Mario langweilt sich
    Einmal mehr saßen sie an den schäbigen Pulten in ihrem drögen Sitzungssaal. Wie viele Stunden seines Lebens hatte er schon in diesem trostlosen Raum verbracht, dessen einziger Schmuck aus ein paar nackten Glühbirnen, einigen vergilbten Fahndungsplakaten und einem großen Rauchverbotsschild bestand? Mario vermutete, dass die Zahl in die Tausende ging.
    Michael war gerade dabei, auf einer Tafel die wenigen Fakten, über die sie in ihrem aktuellen Fall verfügten, in einem Schaubild in Beziehung zueinander zu setzen. Neben ihm entflammte der alte Häberli eine seiner stinkenden Gauloises.
    »Was wissen wir mit Sicherheit?«, fragte Michael in die Runde. »Was wissen wir mit großer Wahrscheinlichkeit? Was vermuten wir?«
    »Vor neunzehn Tagen kam Rexon Nadesapilay mit einer Maschine der Emirates über Dubai in die Schweiz. Er stieg im Hotel Leoneck ab und nahm Kontakt zu ortsansässigen Tamilen, insbesondere zu der Familie Uruthiramoorthy auf«, begann Gret. »Er rief sie nachweislich drei Mal zu Hause in Thalwil an und traf den Familienvater dann in der Seerose. «
    Michael kritzelte etwas auf die Tafel. Mario machte sich gar nicht erst die Mühe hinzusehen.

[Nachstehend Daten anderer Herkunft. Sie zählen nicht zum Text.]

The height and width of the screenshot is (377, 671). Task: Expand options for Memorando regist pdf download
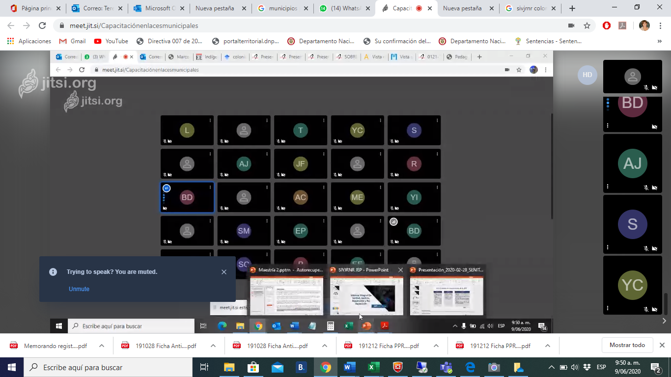click(102, 346)
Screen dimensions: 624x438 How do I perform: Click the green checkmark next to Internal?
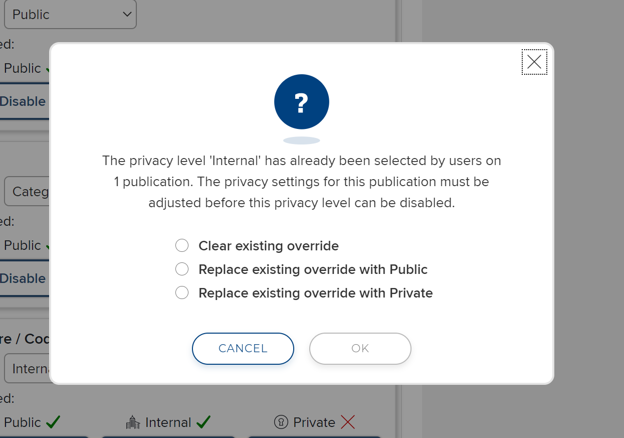(x=203, y=422)
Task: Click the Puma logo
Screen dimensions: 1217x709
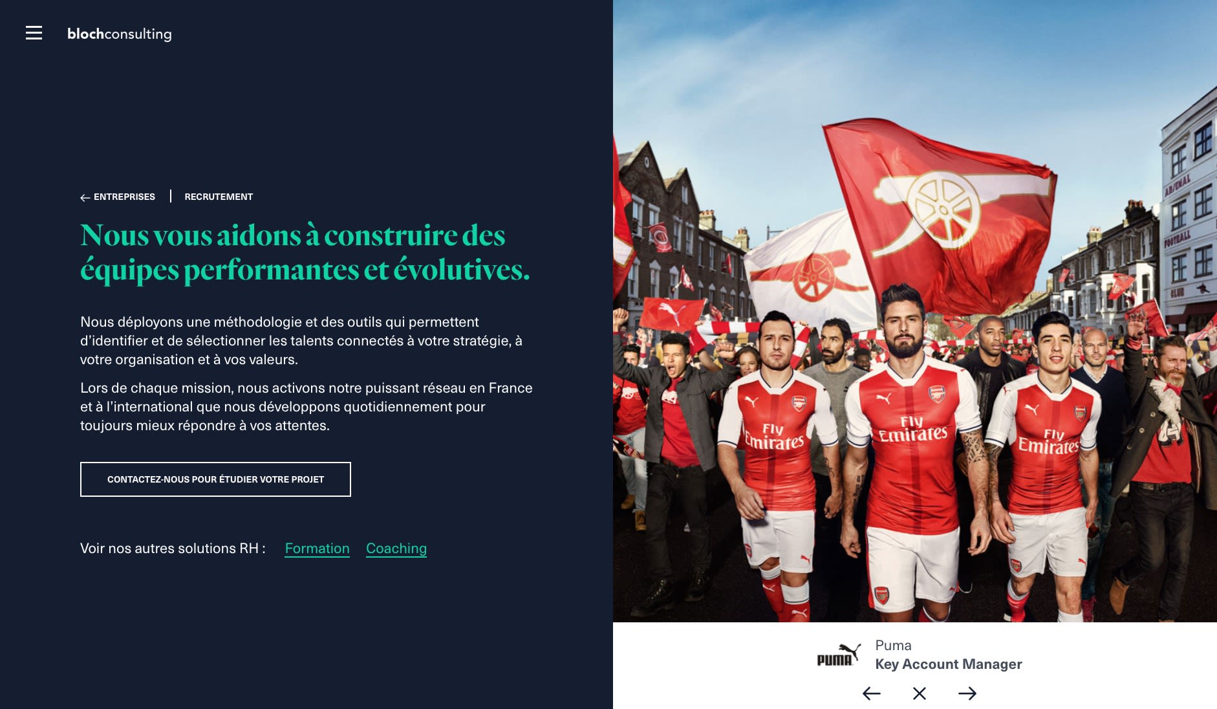Action: pyautogui.click(x=839, y=655)
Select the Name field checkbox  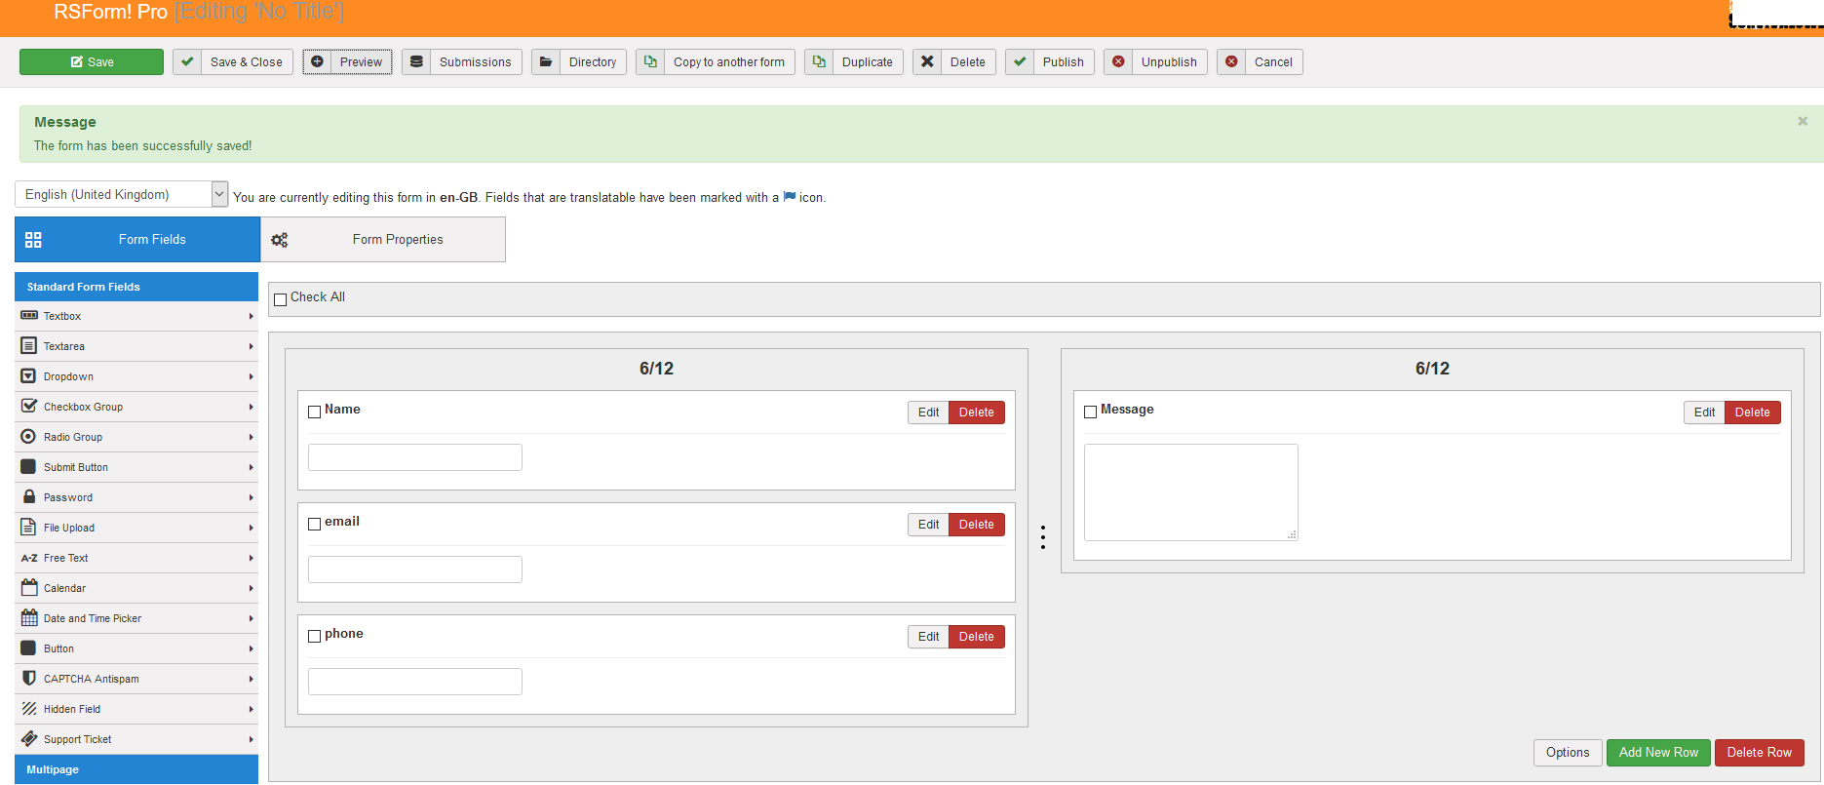click(x=314, y=412)
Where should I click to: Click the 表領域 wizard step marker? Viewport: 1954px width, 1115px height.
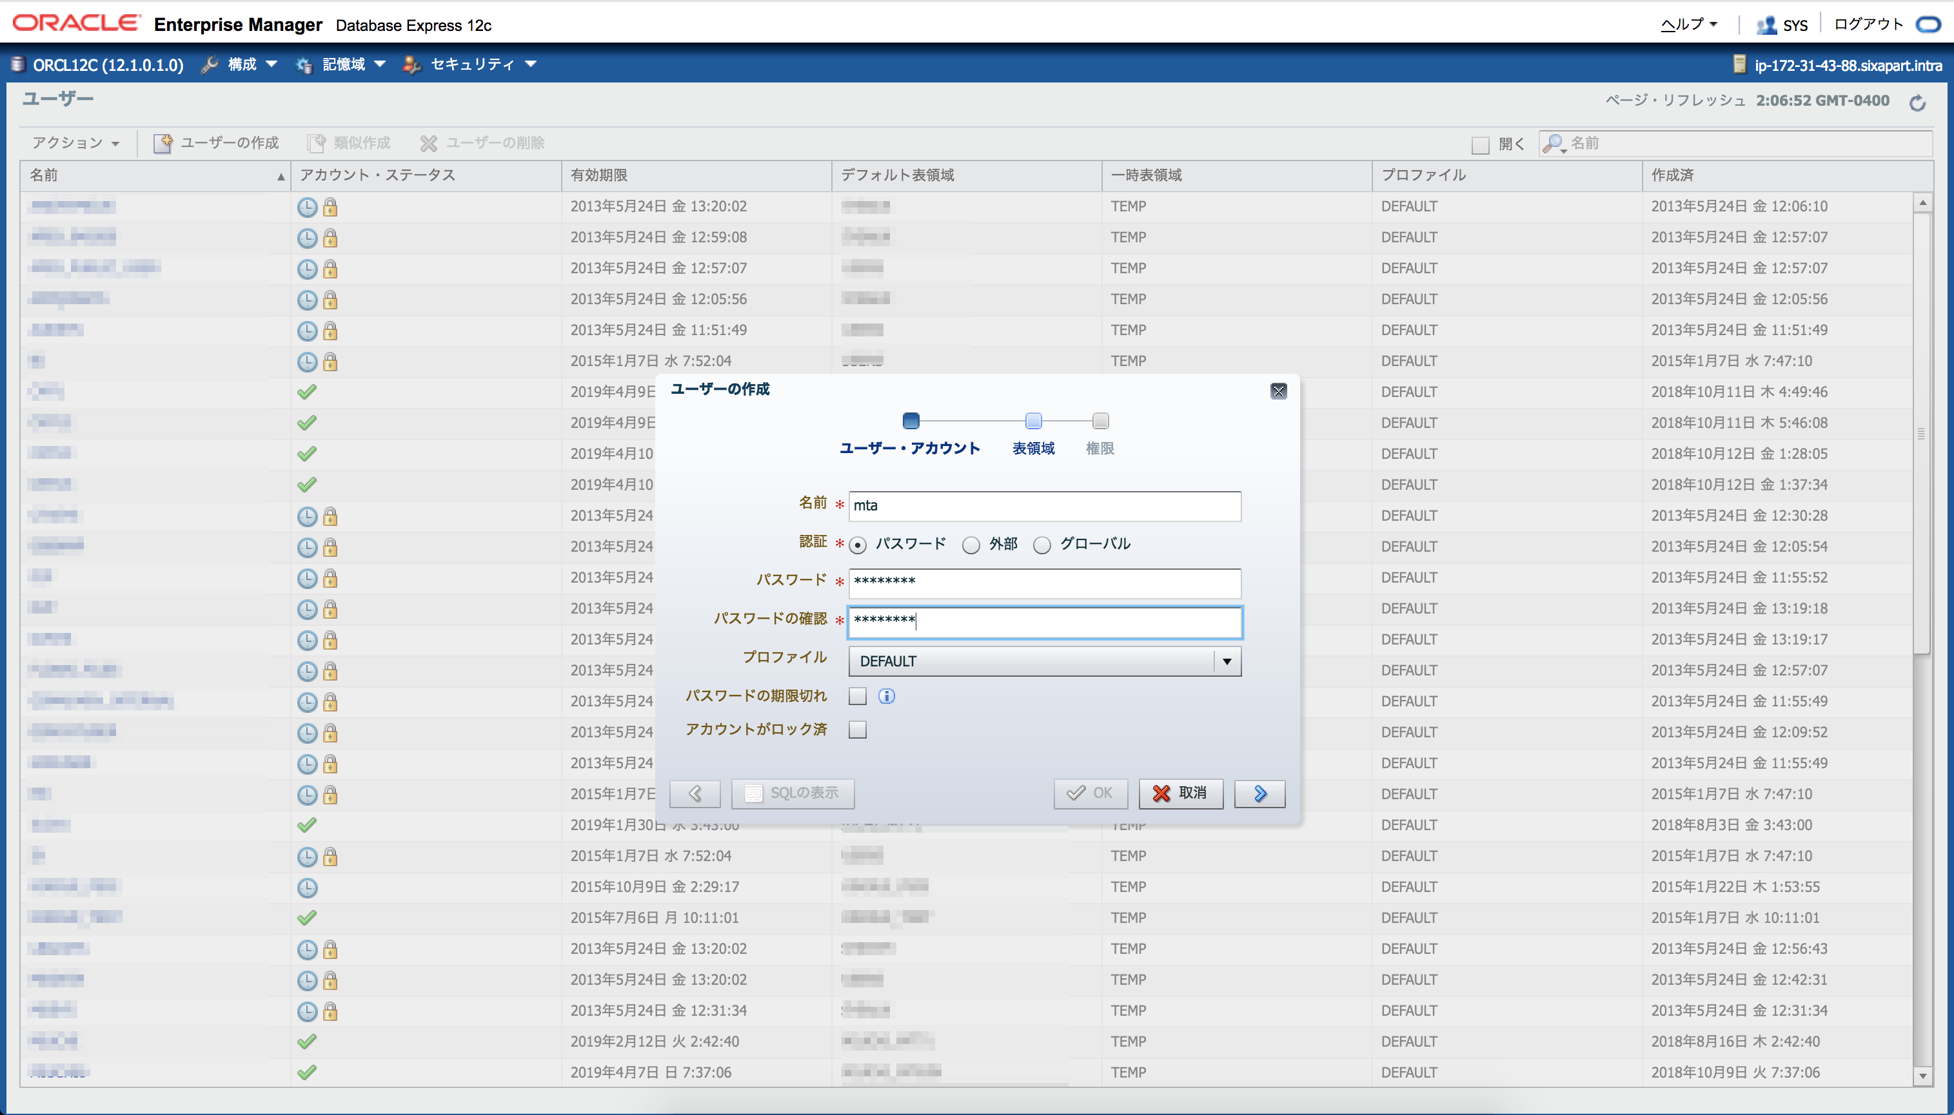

    »Am Sonntagabend vor einer Woche besuchte er im Riff Raff einen Filmnachmittag, ließ sich später an der Rezeption seines Hotels ein Kuvert aus dem Hoteltresor geben und verschwand«, fuhr Gret fort. »Nachts um fünf fand ein Anwohner seine Leiche im Hinterhof des Kinos.«
    »Okay. Und weiter?«
    »Wir fahren in die Seerose, weil wir in Rexons Zimmer eine Visitenkarte dieses Lokals finden, und zeigen das Foto des Ermordeten vor.«
    Grets und Michaels Worte wirkten auf Mario wie Baldrian, bis der Redefluss plötzlich verstummte.
    »Mario?«
    »Ja?«
    Er riss sich aus seinem Dämmerzustand und bemerkte, dass alle Augen auf ihn gerichtet waren. Wovon war zuletzt bloß die Rede gewesen?
    »Wir verfolgten den Mann und er krachte in eine Asphaltiermaschine«, orakelte er ins Blaue.
    »Ob die Einvernahme von Mutter Uruthiramoorthy etwas gebracht hat, habe ich gefragt«, sagte Michael unwillig.
    »Äh, nein«, stotterte er. »Sie macht wohl wirklich nur den Haushalt.«
    Michael ließ es stirnrunzelnd dabei bewenden.
    »Die jüngere Tochter der Uruthiramoorthys erzählte mir gestern, dass Rexon offenbar ein tamilisches Mädchen freikaufen wollte, das dem verunfallten Lathan versprochen war«, ergriff stattdessen Gret wieder das Wort.
    »Sind wir sicher, dass die Kleine uns die Wahrheit sagte?«, äußerte sich Häberli unverhofft. »Oder gefiel uns einfach, was sie erzählte?«
    Der Rest der Truppe betrachtete den alten Mann verwundert. Er trug heute eine hellbraune wollene Strickjacke über einem rot-grau-blau gemusterten Baumwollhemd und drückte wie zur Betonung seiner Bemerkung die Gauloise in seinen Fingern in den Aschenbecher.